Artist: Hatta Koshū 八田古秀 (Japanese, 1770-1822)
Title: Koshū gafu 古秀画譜
Date: 1824 (Bunsei 7)
Medium: Woodblock print, 25.65 x 17.9cm
Publisher: Kyoto: Yoshida Shinbē
Gift of Arthur Tress, Arthur Tress Collection of Japanese Illustrated Books, Box 8, Item 16
Koshū gafu, which translates to “Koshū’s Album,” is a collection of thirty prints illustrated by Koshū Hatta, a painter who studied directly with Maruyama Ōkyo, now regarded as one of the founding figures of the Maruyama-Shijō style. Hatta’s illustrations exhibit the naturalism promoted in the style: the dynamism of people in motion or birds in flight; the fine strokes of an animal’s fur; the reserved but pointed deployment of colors in swatches to connote vast spaces like the sky and the ocean. In these ways Koshū gafu is filled a selection of intimate portrayals of humans, animals, and landscapes alike. Treating animals and landscapes with the same dignity as one would give to a person, Hatta regards his subjects with a tone of reverence. Some animals and plants are zoomed in and painted in larger proportions than our normal perception of them, while in several landscape illustrations we find a small, lone human figure, made to emphasize the vastness of the landscape in which they are depicted, intimating notions of the sublime. That a publisher was willing to give Hatta the space of a selected collection, or gafu, testifies to his appeal and prestige at the time, though Hatta’s artistic style certainly extends beyond the confines of a thirty-work collection. His hanging scroll illustration “Seiobo And Sennin,” a more formally representational work, is currently in the Museum of Fine Arts Boston.

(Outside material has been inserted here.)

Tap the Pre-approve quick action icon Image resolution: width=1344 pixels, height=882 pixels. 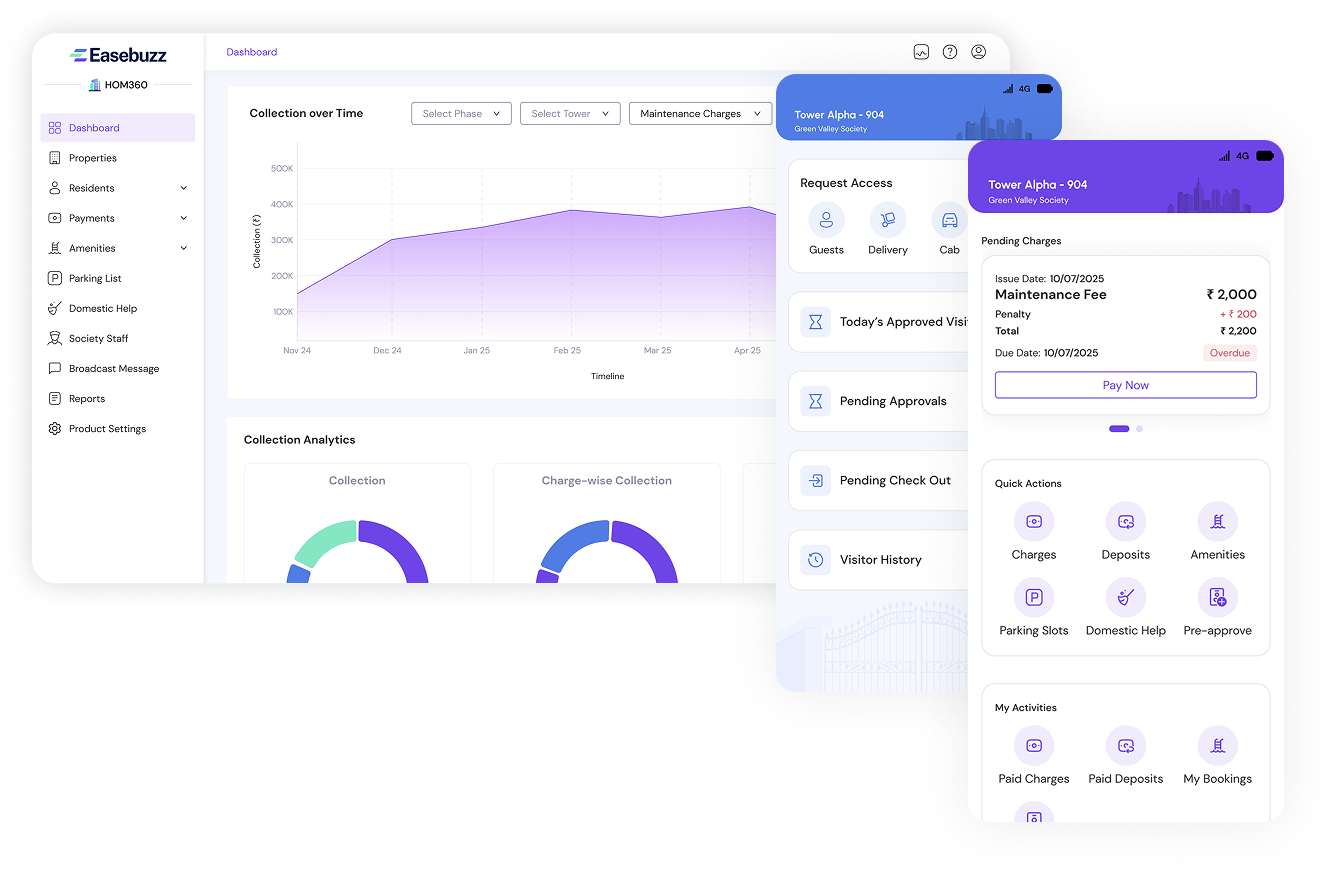(1217, 598)
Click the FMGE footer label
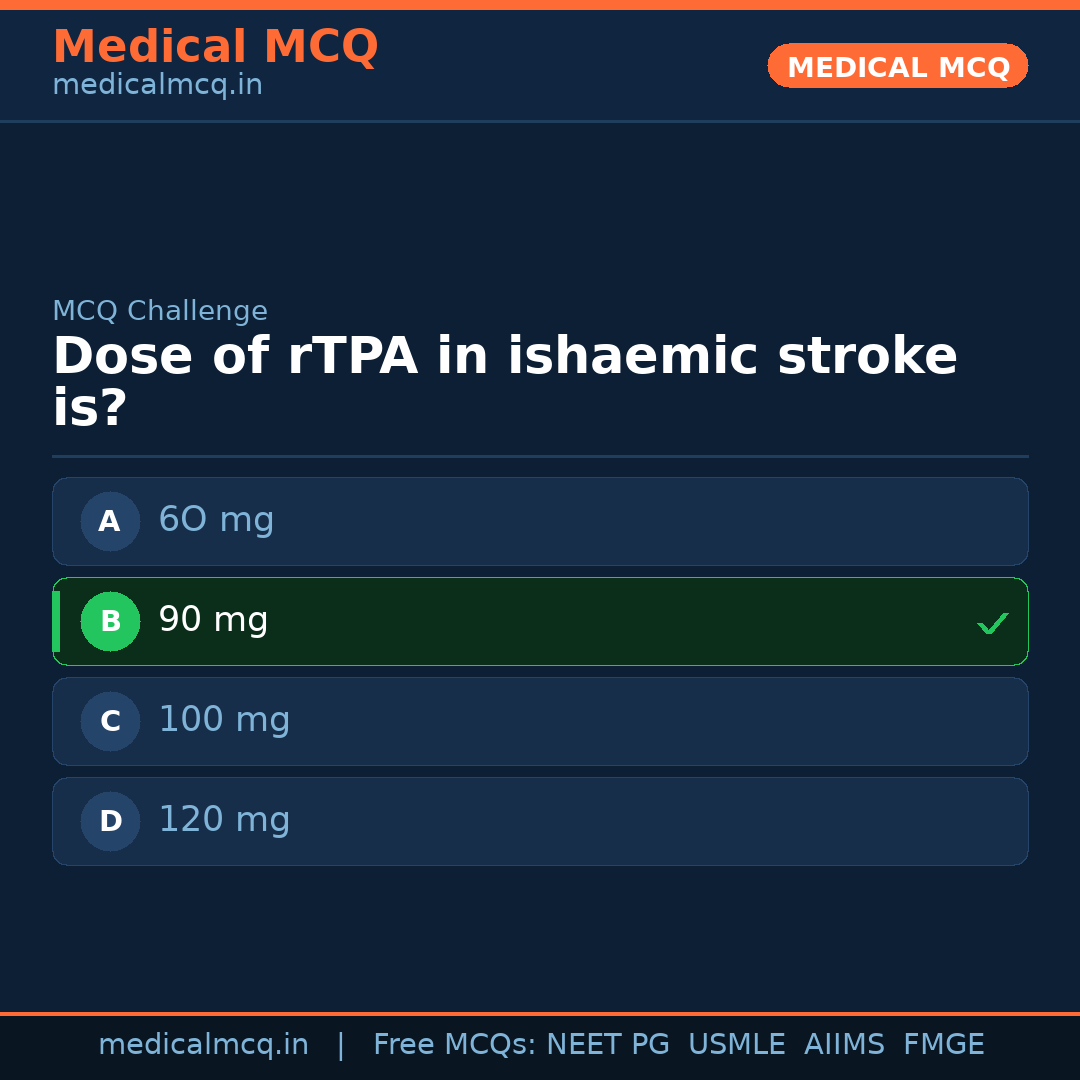Image resolution: width=1080 pixels, height=1080 pixels. 943,1045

According to the British Museum, Koshū gafu was first published in 1812, and it was reissued in 1814 and 1824. This signals its great popularity among readers. Arthur Tress’s collection includes two copies of Koshū gafu from the 1824 reissue, in different stages of wear (see Box 8, item 8 for the other copy). Both copies have the original cover with repeating octagonal patterns, though the copy exhibited is at a generally better condition, preserving more of the original colors. The copy featured here also includes what appear to be stamps of small, red circles on every illustration, either at the lower left-hand or lower right-hand side, circles which do not appear in the other copy. The exact purpose of these red circles is unknown, though they are not an uncommon appearance in other Japanese illustrated books of the time.
Other copies of Koshū gafu can be found at the British Museum (1812 edition), the Boston Book Company (presumed 1812 edition), and the Pulverer Collection (1812 edition).
Jack Hillier, The Art of the Japanese Book (London: Philip Wilson Publishers Ltd., 1987).
Jack Hillier, The Uninhibited Brush: Japanese Art in the Shijō Style (Hugh M. Moss Ltd., 1974).